BEGIN

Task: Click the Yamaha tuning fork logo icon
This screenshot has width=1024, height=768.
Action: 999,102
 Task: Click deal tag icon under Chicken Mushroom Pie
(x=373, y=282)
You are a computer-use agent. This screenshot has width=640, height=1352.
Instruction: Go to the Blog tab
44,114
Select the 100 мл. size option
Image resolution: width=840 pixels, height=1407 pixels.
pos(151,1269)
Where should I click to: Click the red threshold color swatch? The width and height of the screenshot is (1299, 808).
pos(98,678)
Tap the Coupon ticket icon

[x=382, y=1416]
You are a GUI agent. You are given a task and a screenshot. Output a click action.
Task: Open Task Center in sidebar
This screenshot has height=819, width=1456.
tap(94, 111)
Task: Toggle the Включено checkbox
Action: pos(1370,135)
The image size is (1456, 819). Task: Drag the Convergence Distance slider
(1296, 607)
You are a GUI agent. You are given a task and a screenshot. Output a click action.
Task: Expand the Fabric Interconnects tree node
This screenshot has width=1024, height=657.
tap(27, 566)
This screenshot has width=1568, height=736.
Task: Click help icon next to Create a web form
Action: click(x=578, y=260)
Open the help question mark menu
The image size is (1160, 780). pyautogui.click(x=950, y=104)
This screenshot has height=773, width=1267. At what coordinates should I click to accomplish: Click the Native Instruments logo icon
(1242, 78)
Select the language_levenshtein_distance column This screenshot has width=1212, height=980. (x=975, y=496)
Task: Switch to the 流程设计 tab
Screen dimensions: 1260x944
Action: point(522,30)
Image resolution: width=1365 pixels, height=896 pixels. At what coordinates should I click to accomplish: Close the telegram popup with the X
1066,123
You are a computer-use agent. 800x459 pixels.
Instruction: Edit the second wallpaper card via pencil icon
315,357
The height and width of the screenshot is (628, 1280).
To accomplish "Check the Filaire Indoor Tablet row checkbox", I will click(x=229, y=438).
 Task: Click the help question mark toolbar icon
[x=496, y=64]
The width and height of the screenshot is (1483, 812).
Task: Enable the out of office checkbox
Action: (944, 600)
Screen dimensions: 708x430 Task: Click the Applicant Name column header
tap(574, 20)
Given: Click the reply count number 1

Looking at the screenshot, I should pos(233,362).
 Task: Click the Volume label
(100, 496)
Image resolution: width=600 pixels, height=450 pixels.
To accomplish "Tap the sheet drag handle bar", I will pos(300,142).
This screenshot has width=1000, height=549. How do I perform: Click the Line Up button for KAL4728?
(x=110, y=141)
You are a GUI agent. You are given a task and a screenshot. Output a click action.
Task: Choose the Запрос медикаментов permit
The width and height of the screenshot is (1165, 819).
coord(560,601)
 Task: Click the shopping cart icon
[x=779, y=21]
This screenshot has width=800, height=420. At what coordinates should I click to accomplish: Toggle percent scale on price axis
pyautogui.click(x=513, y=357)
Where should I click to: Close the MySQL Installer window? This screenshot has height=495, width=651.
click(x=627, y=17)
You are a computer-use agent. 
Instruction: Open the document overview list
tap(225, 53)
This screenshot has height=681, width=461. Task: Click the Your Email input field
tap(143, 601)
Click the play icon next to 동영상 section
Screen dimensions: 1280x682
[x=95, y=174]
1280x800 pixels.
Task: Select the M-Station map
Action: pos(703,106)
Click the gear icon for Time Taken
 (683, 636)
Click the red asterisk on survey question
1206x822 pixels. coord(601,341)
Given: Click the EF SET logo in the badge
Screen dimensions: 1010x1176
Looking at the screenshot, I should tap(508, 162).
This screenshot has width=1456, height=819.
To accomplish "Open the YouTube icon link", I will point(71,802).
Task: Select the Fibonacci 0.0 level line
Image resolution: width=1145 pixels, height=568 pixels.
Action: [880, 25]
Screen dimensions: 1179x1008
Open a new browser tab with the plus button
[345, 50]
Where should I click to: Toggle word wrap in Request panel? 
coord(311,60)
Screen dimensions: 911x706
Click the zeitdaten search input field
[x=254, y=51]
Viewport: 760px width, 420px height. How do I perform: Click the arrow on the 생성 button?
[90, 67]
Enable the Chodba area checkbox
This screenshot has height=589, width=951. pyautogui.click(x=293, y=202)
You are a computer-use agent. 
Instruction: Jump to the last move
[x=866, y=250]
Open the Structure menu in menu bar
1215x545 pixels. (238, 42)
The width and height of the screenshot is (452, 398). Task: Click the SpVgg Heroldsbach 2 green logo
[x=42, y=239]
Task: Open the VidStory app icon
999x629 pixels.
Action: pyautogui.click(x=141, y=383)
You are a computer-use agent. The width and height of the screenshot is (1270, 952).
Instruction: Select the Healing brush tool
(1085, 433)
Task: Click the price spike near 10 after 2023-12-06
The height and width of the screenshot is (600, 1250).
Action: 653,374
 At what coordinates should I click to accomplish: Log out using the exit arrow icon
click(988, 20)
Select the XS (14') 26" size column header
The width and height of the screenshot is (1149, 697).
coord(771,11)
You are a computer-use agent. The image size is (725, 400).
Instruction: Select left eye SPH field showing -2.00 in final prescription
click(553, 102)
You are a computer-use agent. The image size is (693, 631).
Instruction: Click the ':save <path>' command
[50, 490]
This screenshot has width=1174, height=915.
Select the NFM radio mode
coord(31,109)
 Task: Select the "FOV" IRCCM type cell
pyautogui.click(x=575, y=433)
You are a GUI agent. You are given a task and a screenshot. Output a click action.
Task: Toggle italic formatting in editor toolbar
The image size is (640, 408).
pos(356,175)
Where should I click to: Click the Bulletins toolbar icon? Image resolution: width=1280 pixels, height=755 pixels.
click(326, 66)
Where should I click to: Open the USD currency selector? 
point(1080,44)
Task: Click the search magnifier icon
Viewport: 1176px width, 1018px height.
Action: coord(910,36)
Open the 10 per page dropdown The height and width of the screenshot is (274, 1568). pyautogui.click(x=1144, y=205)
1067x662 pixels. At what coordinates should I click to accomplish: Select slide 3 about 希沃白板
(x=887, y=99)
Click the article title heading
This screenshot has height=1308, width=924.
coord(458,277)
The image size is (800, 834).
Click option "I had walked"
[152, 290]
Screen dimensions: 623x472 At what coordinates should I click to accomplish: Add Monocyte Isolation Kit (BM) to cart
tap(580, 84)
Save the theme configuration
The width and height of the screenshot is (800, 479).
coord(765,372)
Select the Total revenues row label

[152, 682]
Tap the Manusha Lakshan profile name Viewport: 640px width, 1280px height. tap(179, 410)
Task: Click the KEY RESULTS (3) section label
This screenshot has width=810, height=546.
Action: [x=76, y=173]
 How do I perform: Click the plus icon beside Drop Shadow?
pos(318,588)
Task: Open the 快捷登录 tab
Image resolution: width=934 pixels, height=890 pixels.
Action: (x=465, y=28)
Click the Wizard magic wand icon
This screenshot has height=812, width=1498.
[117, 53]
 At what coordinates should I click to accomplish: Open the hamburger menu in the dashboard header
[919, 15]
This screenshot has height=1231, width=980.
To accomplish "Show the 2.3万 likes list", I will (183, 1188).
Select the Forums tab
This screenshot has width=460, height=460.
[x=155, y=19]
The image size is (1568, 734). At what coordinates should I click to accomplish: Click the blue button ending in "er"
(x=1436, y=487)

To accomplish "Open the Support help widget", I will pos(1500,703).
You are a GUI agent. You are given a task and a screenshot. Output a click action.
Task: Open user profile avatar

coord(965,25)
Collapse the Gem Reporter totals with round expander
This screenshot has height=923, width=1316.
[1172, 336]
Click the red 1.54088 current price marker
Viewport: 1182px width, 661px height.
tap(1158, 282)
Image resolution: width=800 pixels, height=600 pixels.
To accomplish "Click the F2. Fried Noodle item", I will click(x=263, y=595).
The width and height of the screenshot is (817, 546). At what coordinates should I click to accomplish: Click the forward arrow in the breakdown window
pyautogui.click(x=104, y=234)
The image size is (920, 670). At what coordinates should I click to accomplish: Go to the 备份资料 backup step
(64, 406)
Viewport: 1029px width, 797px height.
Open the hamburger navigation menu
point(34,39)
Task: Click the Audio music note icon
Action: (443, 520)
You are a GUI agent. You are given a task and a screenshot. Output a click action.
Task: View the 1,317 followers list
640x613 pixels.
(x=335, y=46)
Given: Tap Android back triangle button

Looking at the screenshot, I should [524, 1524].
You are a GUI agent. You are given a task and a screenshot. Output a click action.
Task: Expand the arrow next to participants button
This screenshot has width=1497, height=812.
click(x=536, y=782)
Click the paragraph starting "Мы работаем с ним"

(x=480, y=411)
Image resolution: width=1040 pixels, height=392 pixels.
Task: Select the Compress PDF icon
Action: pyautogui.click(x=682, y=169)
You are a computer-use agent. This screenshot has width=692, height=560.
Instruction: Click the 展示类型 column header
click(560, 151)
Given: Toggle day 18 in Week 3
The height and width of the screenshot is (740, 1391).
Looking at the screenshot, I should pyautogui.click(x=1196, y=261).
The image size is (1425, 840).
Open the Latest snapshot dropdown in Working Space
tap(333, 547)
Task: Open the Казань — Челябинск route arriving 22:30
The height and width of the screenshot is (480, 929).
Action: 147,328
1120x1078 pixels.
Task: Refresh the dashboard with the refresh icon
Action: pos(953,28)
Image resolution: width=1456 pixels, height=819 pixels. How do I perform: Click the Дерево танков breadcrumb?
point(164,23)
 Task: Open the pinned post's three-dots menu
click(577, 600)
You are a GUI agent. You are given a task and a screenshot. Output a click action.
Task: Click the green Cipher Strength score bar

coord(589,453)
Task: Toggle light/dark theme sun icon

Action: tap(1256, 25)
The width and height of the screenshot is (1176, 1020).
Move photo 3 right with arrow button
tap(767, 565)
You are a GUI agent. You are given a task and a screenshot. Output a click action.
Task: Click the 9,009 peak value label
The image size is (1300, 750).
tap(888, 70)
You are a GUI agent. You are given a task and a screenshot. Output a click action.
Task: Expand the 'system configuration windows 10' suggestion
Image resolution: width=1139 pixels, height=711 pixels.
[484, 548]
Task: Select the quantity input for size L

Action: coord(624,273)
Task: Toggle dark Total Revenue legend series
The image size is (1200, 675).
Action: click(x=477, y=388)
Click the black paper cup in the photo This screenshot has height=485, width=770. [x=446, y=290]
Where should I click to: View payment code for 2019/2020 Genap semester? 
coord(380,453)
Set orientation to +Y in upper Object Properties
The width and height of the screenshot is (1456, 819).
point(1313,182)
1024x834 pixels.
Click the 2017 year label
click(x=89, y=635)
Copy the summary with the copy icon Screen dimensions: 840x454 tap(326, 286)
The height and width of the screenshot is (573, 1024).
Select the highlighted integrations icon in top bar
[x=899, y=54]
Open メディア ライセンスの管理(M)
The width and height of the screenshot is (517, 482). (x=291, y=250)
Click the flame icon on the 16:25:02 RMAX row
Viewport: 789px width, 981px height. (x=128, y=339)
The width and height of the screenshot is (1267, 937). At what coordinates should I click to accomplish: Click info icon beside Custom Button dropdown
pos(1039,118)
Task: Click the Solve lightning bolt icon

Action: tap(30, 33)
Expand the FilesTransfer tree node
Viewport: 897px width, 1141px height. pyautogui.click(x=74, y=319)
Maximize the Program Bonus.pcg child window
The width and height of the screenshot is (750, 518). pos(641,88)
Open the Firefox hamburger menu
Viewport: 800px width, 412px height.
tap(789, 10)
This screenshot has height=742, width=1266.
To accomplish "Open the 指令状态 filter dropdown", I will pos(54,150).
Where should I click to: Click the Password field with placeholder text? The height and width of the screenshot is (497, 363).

END

EXERCISE OBJECTIVE: Using the entries above, give again exactly the lines from the line holding "Viewport: 1029px width, 797px height." through the line holding "Task: View the 1,317 followers list". Include both end lines and nothing else.

EXPECTED ANSWER:
Viewport: 1029px width, 797px height.
Open the hamburger navigation menu
point(34,39)
Task: Click the Audio music note icon
Action: (443, 520)
You are a GUI agent. You are given a task and a screenshot. Output a click action.
Task: View the 1,317 followers list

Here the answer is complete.